The prestigious program, created in 1973 by then-Chief Justice Warren E. Burger, offers individuals from diverse professions and academic backgrounds a first-hand understanding of the federal government, particularly the Judicial Branch. The 2010–2011 fellows were selected by a nine-member commission appointed by Chief Justice John G. Roberts, Jr.
April Christine comes to the program from the Central District of California, where she is an assistant U.S. Attorney. She will work at the U.S. Supreme Court, where she will conduct research, brief visiting dignitaries, prepare analytical reports, and oversee the Judicial Internship Program.

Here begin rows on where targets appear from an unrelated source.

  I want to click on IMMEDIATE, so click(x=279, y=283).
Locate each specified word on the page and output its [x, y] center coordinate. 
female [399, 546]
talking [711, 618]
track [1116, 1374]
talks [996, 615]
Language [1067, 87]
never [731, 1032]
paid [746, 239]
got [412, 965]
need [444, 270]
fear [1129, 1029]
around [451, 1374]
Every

Ryan Rowberry, an associate in the environment and natural resources division at a Washington, D.C., law firm, is assigned to the Federal Judicial Center. He will spend his fellowship year in the FJC’s International Division and Federal Judicial History Office.
Holly Sellers is the chief administrative officer of the Supreme Court of Connecticut. She will be a fellow at the Administrative Office of the United States Courts, where she will analyze studies requested by Congress or the Judicial Conference, and research the federal rule-making process within the AO’s Office of Judges’ Programs.
James Tysse, a law clerk for Judge Karen LeCraft Henderson of the U.S. Court of Appeals for the D.C. Circuit, will work at the U.S. Sentencing Commission. He will conduct legal research concerning sentencing guideline issues and legislative directives pending before the commission.